# [PROBLEM]
The entries are to be printed again word for word, but no picture may appear.

# [SOURCE DATA]
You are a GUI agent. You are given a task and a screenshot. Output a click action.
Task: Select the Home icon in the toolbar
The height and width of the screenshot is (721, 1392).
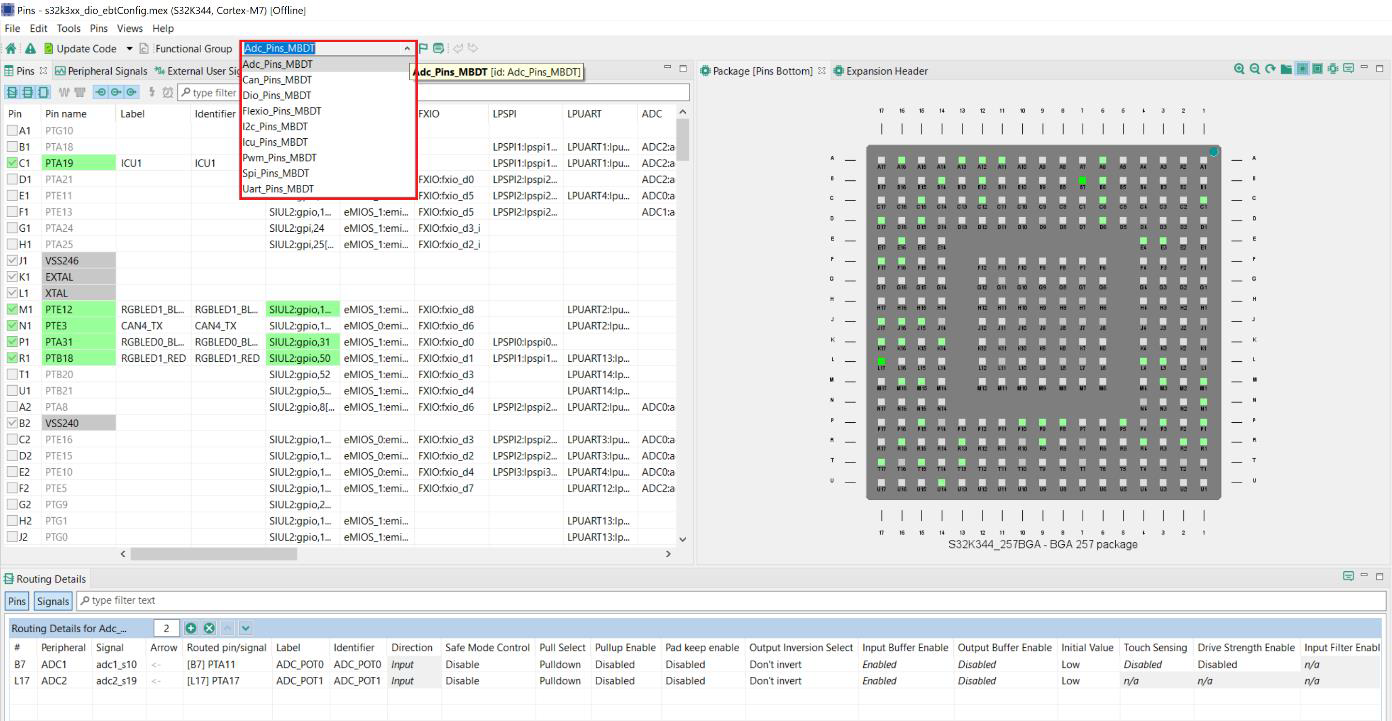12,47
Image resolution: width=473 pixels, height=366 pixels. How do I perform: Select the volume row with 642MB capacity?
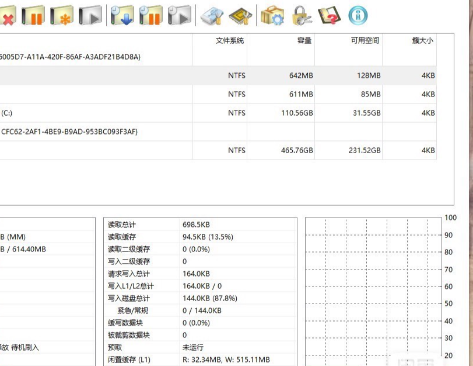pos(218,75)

# [SOLVED EXERCISE]
You are a GUI agent. You are given a task and a screenshot. Output a click action.
Task: Select the Home icon in the toolbar
The height and width of the screenshot is (721, 1392).
12,47
Image resolution: width=473 pixels, height=366 pixels. How do I perform: Select the volume row with 642MB capacity?
pos(218,75)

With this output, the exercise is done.